CANAMRF: An Attention-Based Model for Multimodal Depression Detection
Yuntao Wei, Yuzhe Zhang, Shuyang Zhang, Hong Zhang
TL;DR
CANAMRF tackles multimodal depression detection by learning to weigh and fuse cues from textual, visual, acoustic, and a novel sentiment structural modality through an Adaptive Multimodal Recurrent Fusion (AMRF) framework and a Hybrid Attention Module. The approach introduces a sentiment structural modality to augment information and employs cross-modal and self-attention to generate discriminative representations for depression prediction. Empirical results on CMDC and EATD-Corpus demonstrate state-of-the-art performance, outperforming strong baselines across F1 and related metrics. This adaptive, attention-driven fusion framework offers a scalable path toward more accurate, real-time multimodal depression screening in practical settings.
Abstract
Multimodal depression detection is an important research topic that aims to predict human mental states using multimodal data.
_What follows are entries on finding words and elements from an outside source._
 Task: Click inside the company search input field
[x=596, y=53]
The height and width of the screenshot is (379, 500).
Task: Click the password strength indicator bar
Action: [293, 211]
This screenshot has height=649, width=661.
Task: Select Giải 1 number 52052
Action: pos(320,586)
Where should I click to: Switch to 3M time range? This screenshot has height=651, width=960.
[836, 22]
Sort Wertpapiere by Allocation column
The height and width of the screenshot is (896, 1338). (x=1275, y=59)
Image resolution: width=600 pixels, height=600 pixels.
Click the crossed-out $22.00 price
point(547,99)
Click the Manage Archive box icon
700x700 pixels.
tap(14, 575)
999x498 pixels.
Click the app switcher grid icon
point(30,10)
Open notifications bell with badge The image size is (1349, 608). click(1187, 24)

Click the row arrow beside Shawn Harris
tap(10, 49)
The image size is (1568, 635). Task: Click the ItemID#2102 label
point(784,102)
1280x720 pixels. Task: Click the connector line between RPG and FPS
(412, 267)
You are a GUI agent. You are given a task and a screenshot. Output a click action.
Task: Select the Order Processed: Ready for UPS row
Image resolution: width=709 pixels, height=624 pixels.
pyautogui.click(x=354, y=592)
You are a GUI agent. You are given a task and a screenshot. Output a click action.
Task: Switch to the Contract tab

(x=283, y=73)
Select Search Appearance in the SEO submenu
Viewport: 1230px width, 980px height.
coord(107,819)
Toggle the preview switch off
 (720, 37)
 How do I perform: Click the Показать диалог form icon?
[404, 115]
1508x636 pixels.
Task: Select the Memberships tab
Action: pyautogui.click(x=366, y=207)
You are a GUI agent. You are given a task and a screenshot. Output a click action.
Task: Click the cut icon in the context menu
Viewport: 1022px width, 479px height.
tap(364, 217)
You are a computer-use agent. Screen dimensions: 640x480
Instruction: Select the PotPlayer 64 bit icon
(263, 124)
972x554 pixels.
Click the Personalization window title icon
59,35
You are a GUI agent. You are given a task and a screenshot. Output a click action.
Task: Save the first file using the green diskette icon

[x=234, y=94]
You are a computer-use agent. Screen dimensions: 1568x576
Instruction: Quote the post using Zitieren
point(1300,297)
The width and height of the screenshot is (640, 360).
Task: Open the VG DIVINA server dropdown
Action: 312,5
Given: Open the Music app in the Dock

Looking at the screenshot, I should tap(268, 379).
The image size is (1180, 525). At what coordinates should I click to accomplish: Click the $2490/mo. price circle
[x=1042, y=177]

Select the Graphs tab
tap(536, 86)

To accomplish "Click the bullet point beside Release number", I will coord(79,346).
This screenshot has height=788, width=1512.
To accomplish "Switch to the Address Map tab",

Previous methods treat different modalities equally and fuse each modality by naïve mathematical operations without measuring the relative importance between them, which cannot obtain well-performed multimodal representations for downstream depression tasks. In order to tackle the aforementioned concern, we present a Cross-modal Attention Network with Adaptive Multi-modal Recurrent Fusion (CANAMRF) for multimodal depression detection. CANAMRF is constructed by a multimodal feature extractor, an Adaptive Multimodal Recurrent Fusion module, and a Hybrid Attention Module. Through experimentation on two benchmark datasets, CANAMRF demonstrates state-of-the-art performance, underscoring the effectiveness of our proposed approach.